#### Text excerpt:
------------------------------------------------
Medication Management and Chemical Health Education

By Mayo Clinic Staff

The role of medications in treating chronic pain is complex and sometimes controversial. Often, medications do little to relieve chronic pain and may cause debilitating side effects that limit function and mobility. When used appropriately, medications can help reduce pain with limited side effects for some people. Often, other conditions can accompany chronic pain, such as depression and insomnia. Appropriate medication use can help manage these conditions.

The Mayo Clinic Pain Rehabilitation Center (PRC) takes a conservative approach to the management of medications. Despite taking increased doses of pain medications, muscle relaxants and medications for anxiety and sleep, patients who come to the PRC often describe high levels of pain, very poor functioning and poor quality of life. Whether certain pain management drugs are working effectively can be impossible to determine, due to side effects and to interactions with numerous other medications.

The PRC team works with each patient to eliminate the use of pain medications and has had great success in helping patients manage pain and improve functioning without these medications. During the three-week rehabilitation program, medications are gradually reduced through structured tapers tailored for each patient. Factors such as medication efficacy, safety, drug interactions and practical issues such as costs are considered when making medication adjustments.

The potential for addiction is a concern for many patients and families. Addiction, a neurobiological disease, has psychological, social and physical components. Addiction behaviors can include impaired control over drug use, compulsive use, continued use despite harm and craving. Having chronic pain does not immunize a person against the disease of addition. If a person is struggling with addiction, treatment may be delayed in order to address that issue. A chemical use assessment is a program component, when necessary. The assessment can clarify any substance misuse and addiction.

Group classes equip patients with practical information on the benefits and risks associated with the types of medications used in chronic pain conditions. Patients are encouraged to make informed decisions on evidence-based medication use for prescription products as well as dietary and herbal remedies.
------------------------------------------------
#### Source data:
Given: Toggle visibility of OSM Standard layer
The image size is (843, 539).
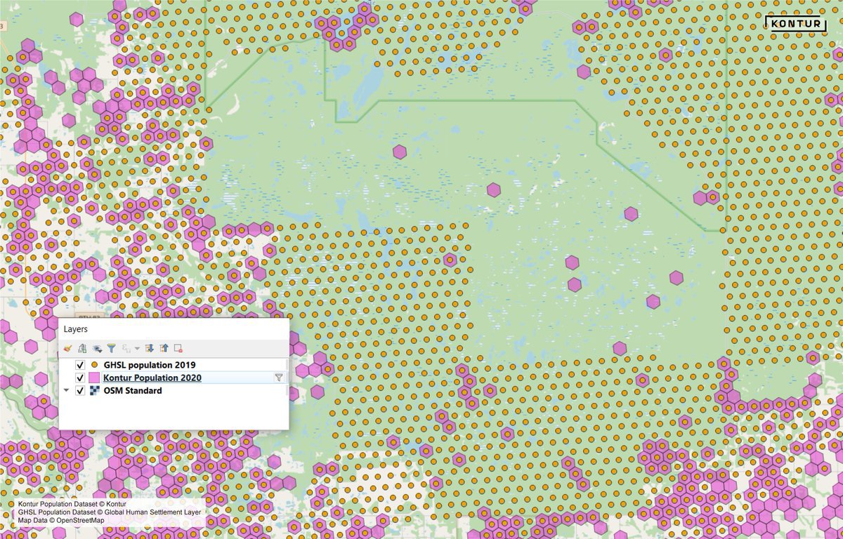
------------------------------------------------
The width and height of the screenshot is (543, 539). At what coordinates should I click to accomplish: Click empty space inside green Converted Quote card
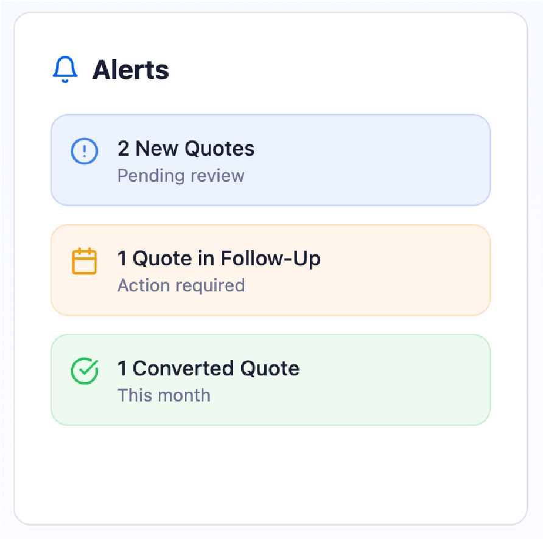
------------------------------------------------
#### What to work on:
Rewrite the medication management text from "The potential for" to "and herbal remedies.", putting "Small-group sessions" in place of "Group classes".

#### Worked solution:
The potential for addiction is a concern for many patients and families. Addiction, a neurobiological disease, has psychological, social and physical components. Addiction behaviors can include impaired control over drug use, compulsive use, continued use despite harm and craving. Having chronic pain does not immunize a person against the disease of addition. If a person is struggling with addiction, treatment may be delayed in order to address that issue. A chemical use assessment is a program component, when necessary. The assessment can clarify any substance misuse and addiction.

Small-group sessions equip patients with practical information on the benefits and risks associated with the types of medications used in chronic pain conditions. Patients are encouraged to make informed decisions on evidence-based medication use for prescription products as well as dietary and herbal remedies.